On startup, Docker now waits for Postgres to become healthy, runs a one-shot `migrate` service, and only then starts the selected app container. For development, that bootstrap runs `db:generate` every time, but `db:deploy` and `db:seed` only the first time for a persisted dev database, so your local data survives rebuilds and normal restarts.
Default dev platform administrator:
- email: `admin@rentaldrivego.com`
- password: `changeme123`
If you intentionally want a fresh dev bootstrap:
```bash
docker compose -f docker-compose.dev.yml down -v
```
If you want to keep the database and only apply new schema changes manually:
```bash
docker compose -f docker-compose.dev.yml run --rm migrate sh -c "npm run db:deploy"
```
pgAdmin dev login:
- email: `admin@rentaldrivego.local`
- email: `admin@rentaldrivego.dev`
- password: `admin`
pgAdmin opens with the dev Postgres server pre-registered as `RentalDriveGo Dev DB`.

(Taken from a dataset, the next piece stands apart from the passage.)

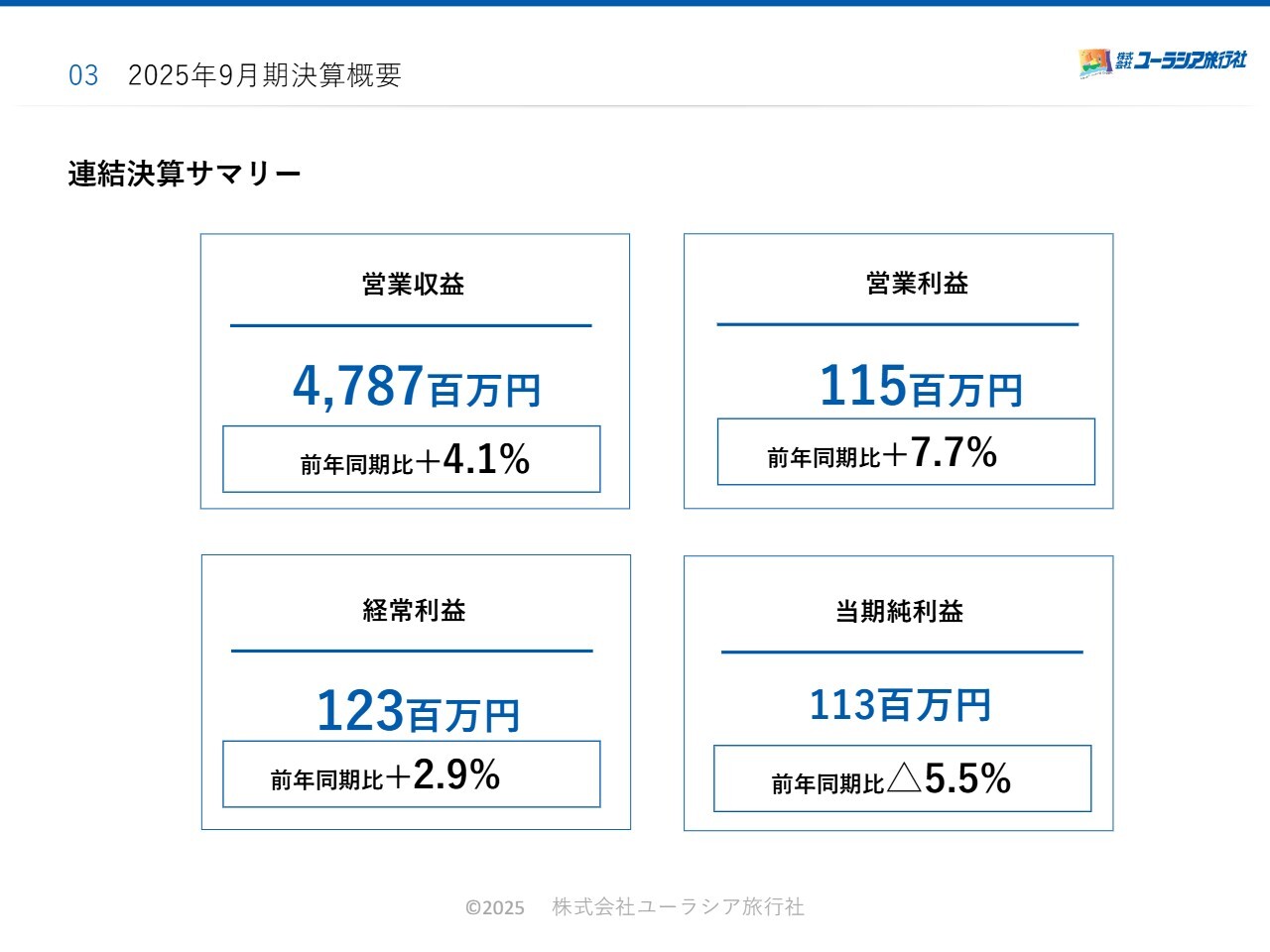Select the 前年同期比+7.7% box
This screenshot has width=1270, height=952.
tap(906, 452)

pgAdmin Postgres connection:
- host: `postgres`
- port: `5432`
- database: `rentaldrivego`
- username: `postgres`
- password: `password`
### Standalone pgManage
If you want a standalone Postgres management UI without starting the full development stack:
```bash
docker compose -f docker-compose.pgmanage.yml up -d
```
It publishes `http://localhost:8000` with a standard Docker port mapping and persists its data in the named Docker volume `pgmanage_data`.
From inside the container, connect to the local Postgres service through `host.docker.internal:5432`.
### Test
Use the test stack to run repeatable containerized verification:
```bash
docker compose -f docker-compose.test.yml up --build --abort-on-container-exit
```
The test container runs:
- `npm run db:deploy`
- `npm run db:generate`
- `npm run type-check`
- `npm run build`
### Production
The production stack runs behind **Traefik** (reverse proxy + automatic HTTPS via Let's Encrypt). All services communicate over a private Docker network (`internal`). Traefik reaches public-facing services via a separate `traefik-proxy` network.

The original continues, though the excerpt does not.